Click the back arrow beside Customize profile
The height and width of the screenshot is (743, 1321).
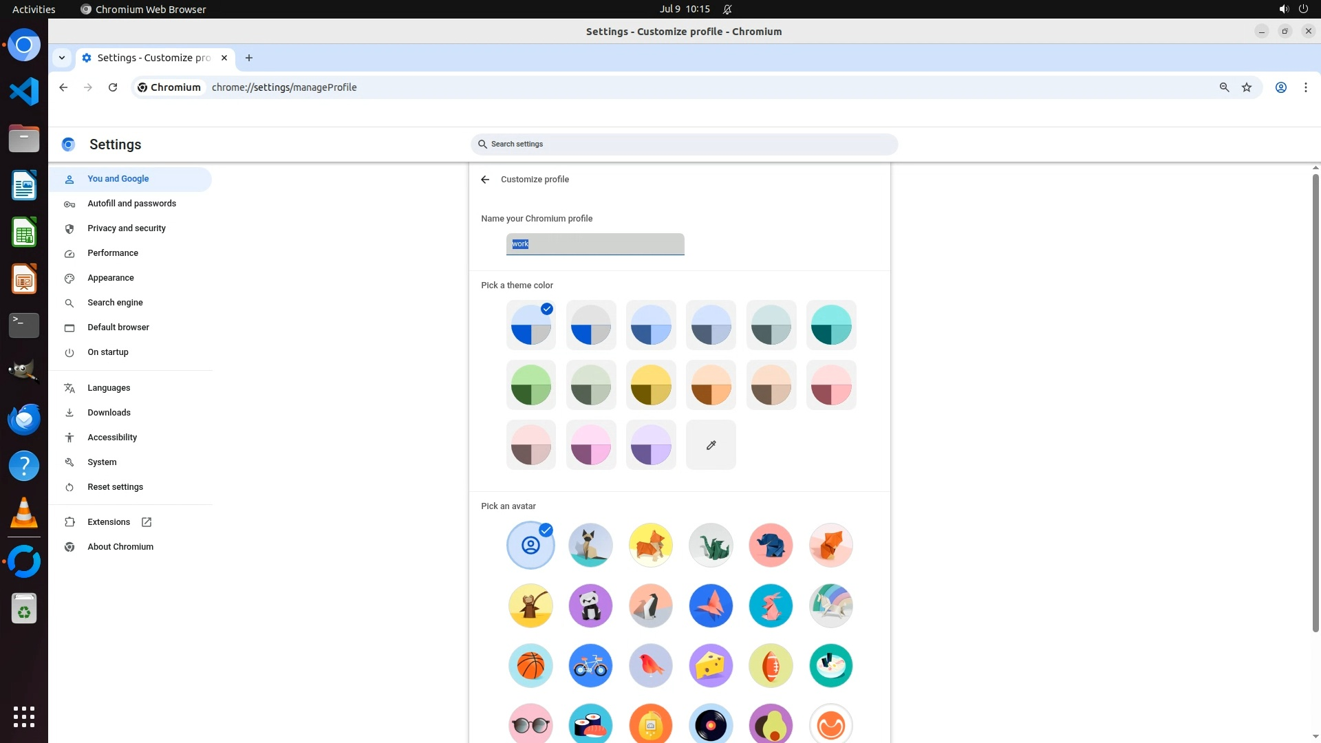(485, 180)
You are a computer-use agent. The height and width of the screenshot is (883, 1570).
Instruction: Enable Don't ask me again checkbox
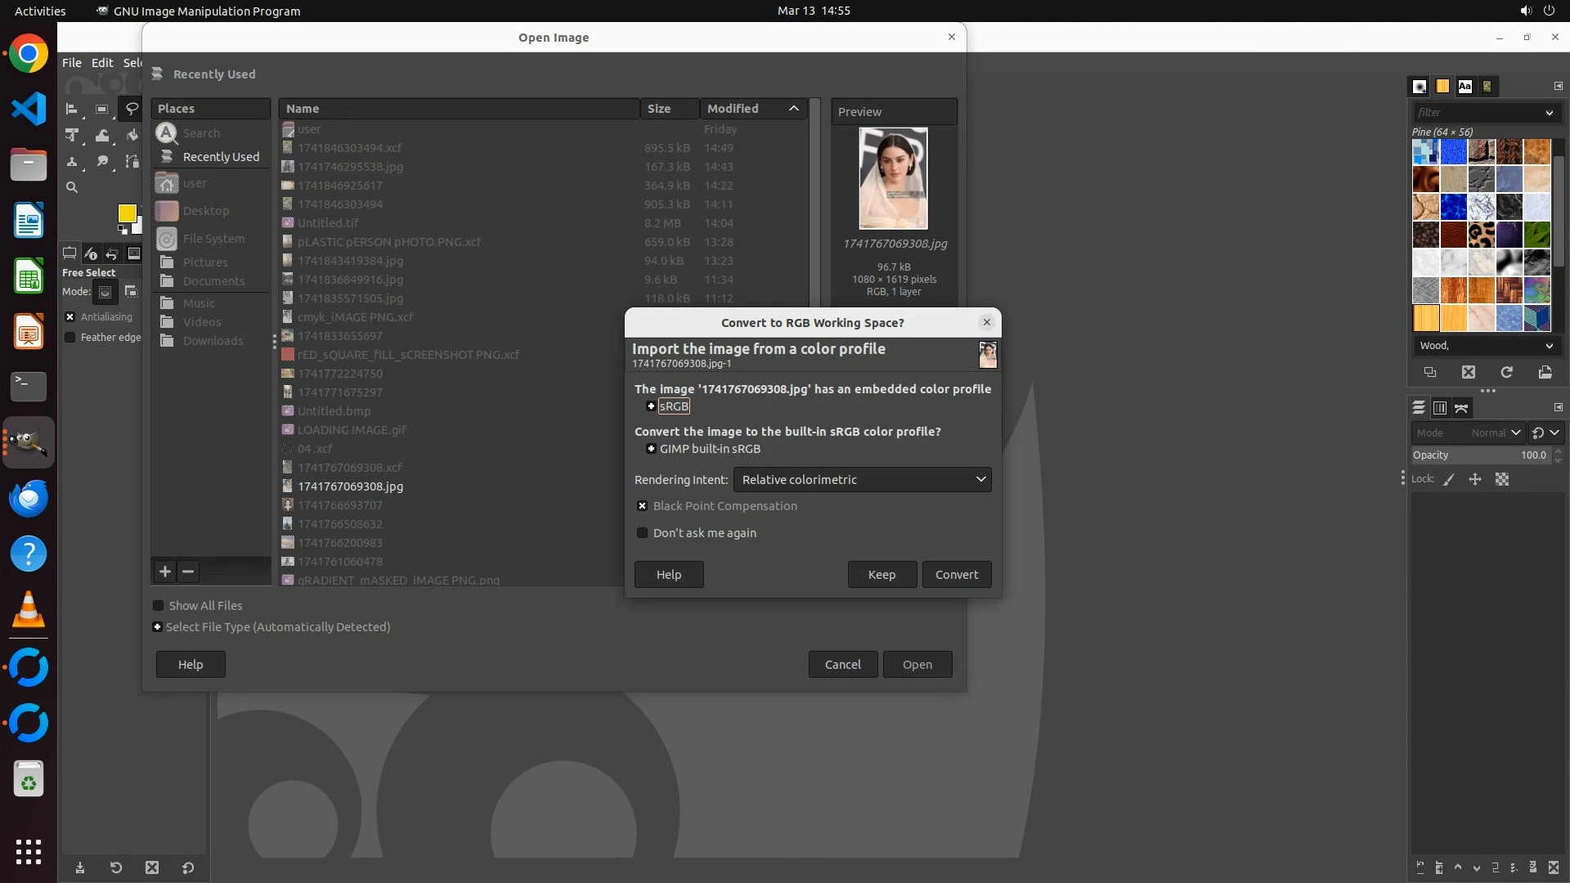(x=643, y=533)
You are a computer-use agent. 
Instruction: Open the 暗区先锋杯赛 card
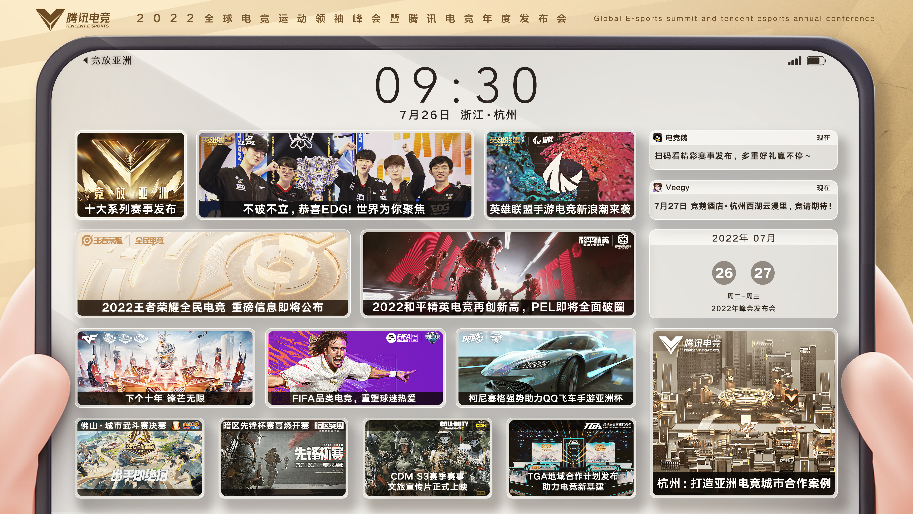283,458
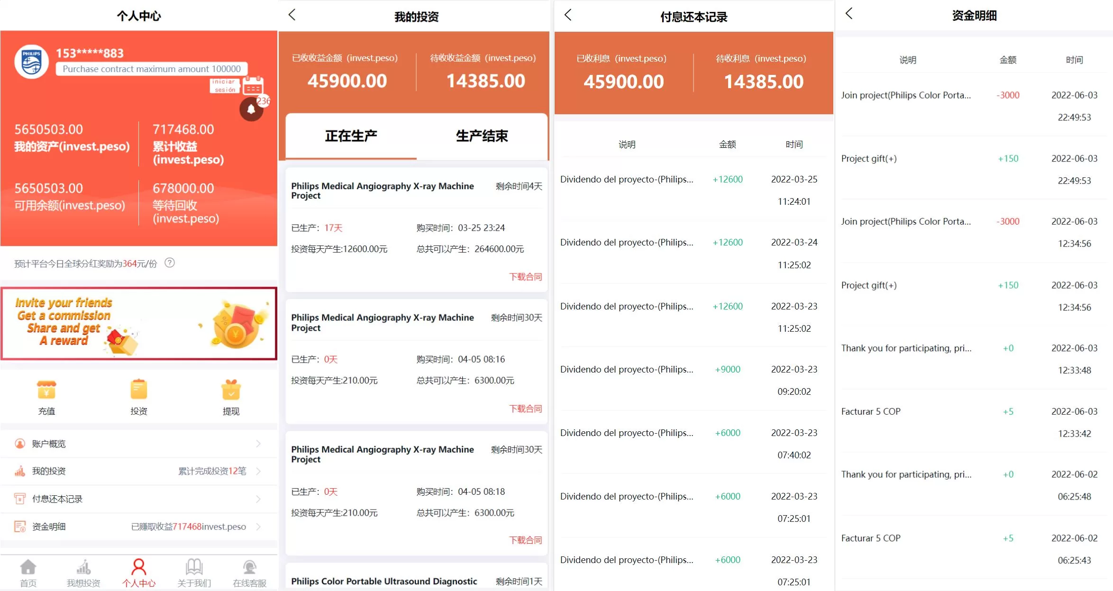The image size is (1113, 591).
Task: Open the 资金明细 row chevron
Action: pyautogui.click(x=258, y=527)
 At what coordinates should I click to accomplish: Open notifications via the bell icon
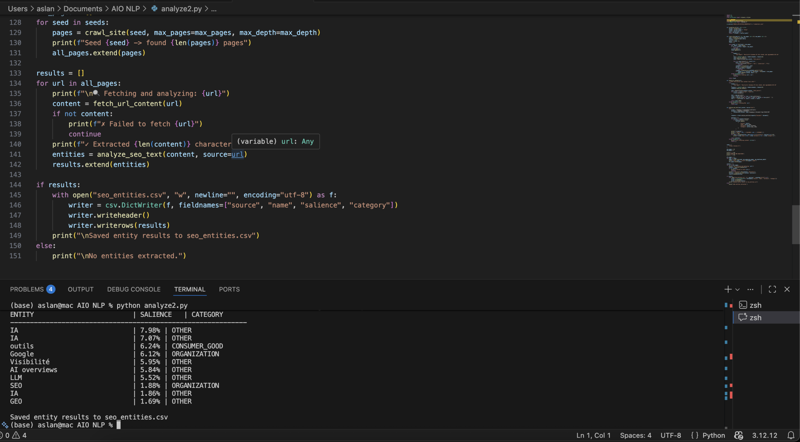coord(791,435)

Problem description: Your answer must be every line from the entries that contains the string "agent", copied as it stands.

Answer box:
You are a computer-use agent. The height and width of the screenshot is (883, 1570).
You are a computer-use agent. 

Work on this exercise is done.